[Java] java.lang.OutOfMemoryError

Mar 08 2018

INDEX

java.lang.OutOfMemoryError: Kill process or sacrifice child

In order to understand this error, we need to recoup the operating system basics. As you know, operating systems are built on the concept of processes. Those processes are shepherded by several kernel jobs, one of which, named “Out of memory killer” is of interest to us in this particular case.

This kernel job can annihilate your processes under extremely low memory conditions. When such a condition is detected, the Out of memory killer is activated and picks a process to kill. The target is picked using a set of heuristics scoring all processes and selecting the one with the worst score to kill. The java.lang.OutOfMemoryError: Kill process or sacrifice child is thus different from other errors covered in our OOM handbook as it is not triggered nor proxied by the JVM but is a safety net built into the operating system kernels.

The java.lang.OutOfMemoryError: kill process or sacrifice child error is generated when the available virtual memory (including swap) is consumed to the extent where the overall operating system stability is put to risk. In such case the Out of memory killer picks the rogue process and kills it.

What is causing it?

By default, Linux kernels allow processes to request more memory than currently available in the system. This makes all the sense in the world, considering that most of the processes never actually use all of the memory they allocate. The easiest comparison to this approach would be the broadband operators. They sell all the consumers a 100Mbit download promise, far exceeding the actual bandwidth present in their network. The bet is again on the fact that the users will not simultaneously all use their allocated download limit. Thus one 10Gbit link can successfully serve way more than the 100 users our simple math would permit.

A side effect of such an approach is visible in case some of your programs are on the path of depleting the system’s memory. This can lead to extremely low memory conditions, where no pages can be allocated to process. You might have faced such situation, where not even a root account cannot kill the offending task. To prevent such situations, the killer activates, and identifies the rogue process to be the killed.
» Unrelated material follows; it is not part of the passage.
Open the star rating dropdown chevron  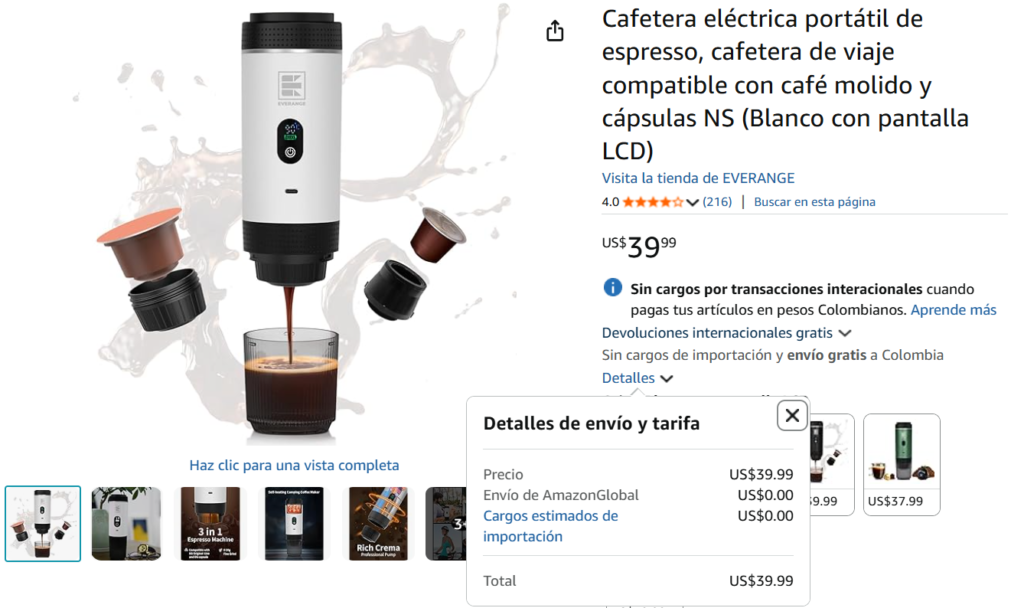click(x=693, y=202)
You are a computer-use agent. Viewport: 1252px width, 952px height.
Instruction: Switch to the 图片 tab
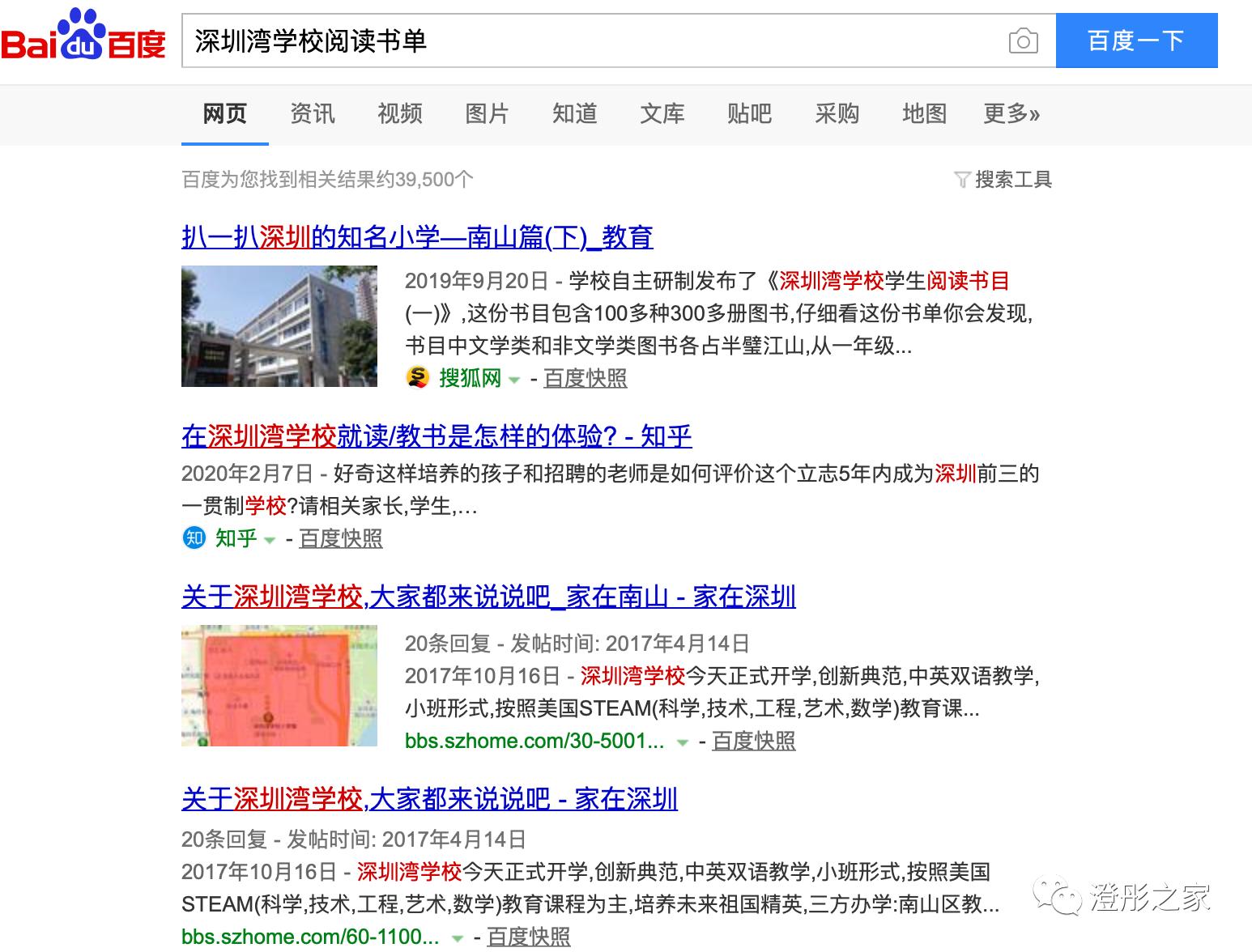click(x=487, y=114)
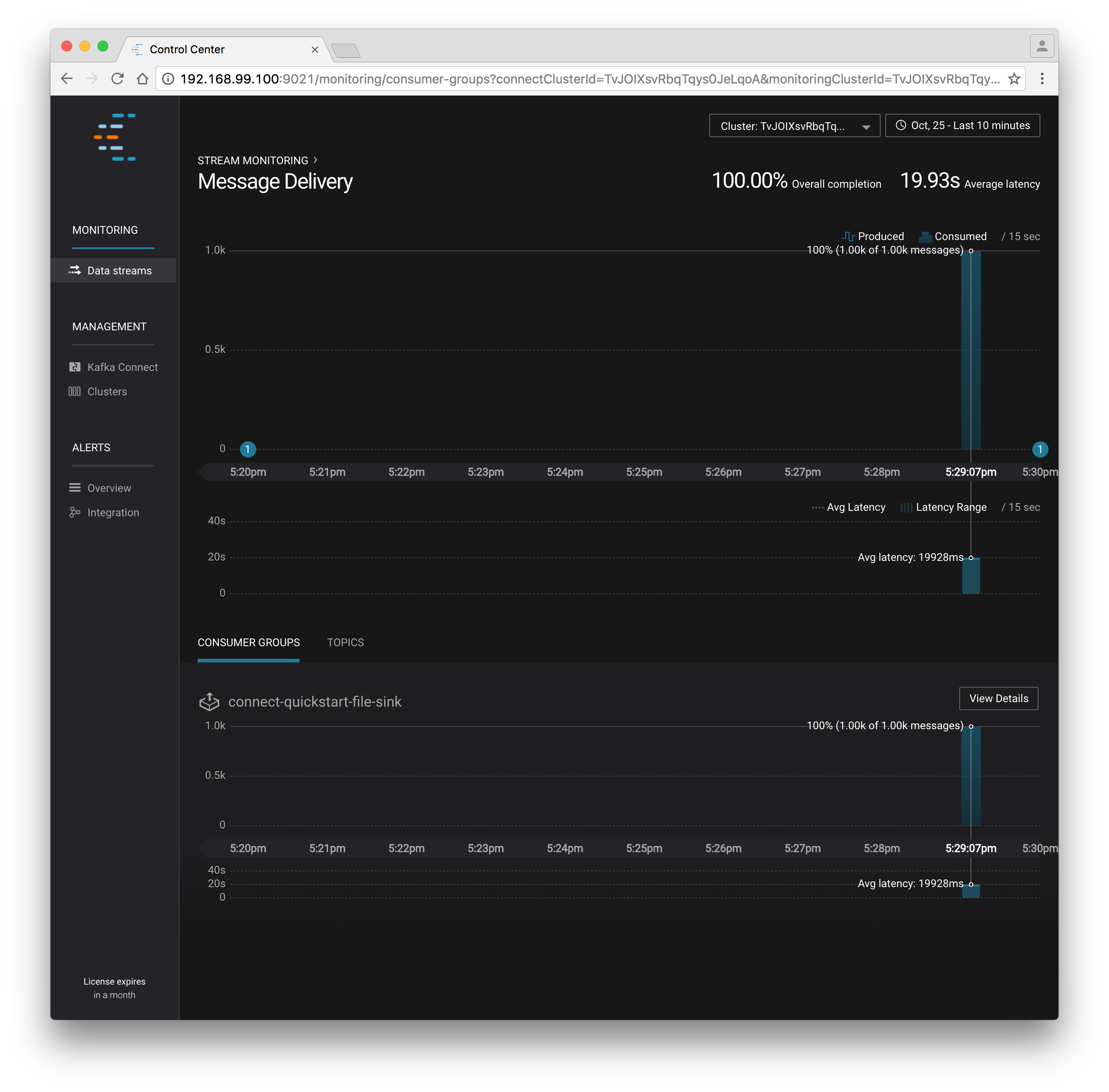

You can read more about fine-tuning the behaviour of “Out of memory killer” in this article from RedHat documentation.

Now that we have the context, how can you know what triggered the “killer” and woke you up at 5AM? One common trigger for the activation is hidden in the operating system configuration. When you check the configuration in /proc/sys/vm/overcommit_memory, you have the first hint – the value specified here indicates whether all malloc() calls are allowed to succeed. Note that the path to the parameter in the proc file system varies depending on the system affected by the change.

Overcommitting configuration allows to allocate more and more memory for this rogue process which can eventually trigger the “Out of memory killer” to do exactly what it is meant to do.

Give me an example

When you compile and launch the following Java code snippet on Linux (I used the latest stable Ubuntu version):

package eu.plumbr.demo;

public class OOM {

  public static void main(String[] args){
    java.util.List<int[]> l = new java.util.ArrayList();
    for (int i = 10000; i < 100000; i++) {
      try {
        l.add(new int[100_000_000]);
      } catch (Throwable t) {
        t.printStackTrace();
      }
    }
  }
}

then you will face an error similar to the following in the system logs (/var/log/kern.log in our example):

Jun 4 07:41:59 plumbr kernel: 
	[70667120.897649]
	Out of memory: Kill process 29957 (java) score 366 or sacrifice child
Jun 4 07:41:59 plumbr kernel: 
	[70667120.897701]
	Killed process 29957 (java) total-vm:2532680kB, anon-rss:1416508kB, file-rss:0kB

Note that you might need to tweak the swapfile and heap sizes, in our testcase we used a 2g heap specified by -Xmx2g and had the following swap configuration:

swapoff -a 
dd if=/dev/zero of=swapfile bs=1024 count=655360
mkswap swapfile
swapon swapfile

What is the solution?

There are several ways to handle such situation. The first and most straightforward way to overcome the issue is to migrate the system to an instance with more memory.

Other possibilities would involve fine-tuning the OOM killer, scaling the load horizontally across several small instances or reducing the memory requirements of the application.

One solution which we are not keen to recommend involves increasing swap space. When you recall that Java is a garbage collected language, then this solution already seems less lucrative. Modern GC algorithms are efficient when running in physical memory, but when dealing with swapped allocations the efficiency is hammered. Swapping can increase the length of GC pauses in several orders of magnitude, so you should think twice before jumping to this solution.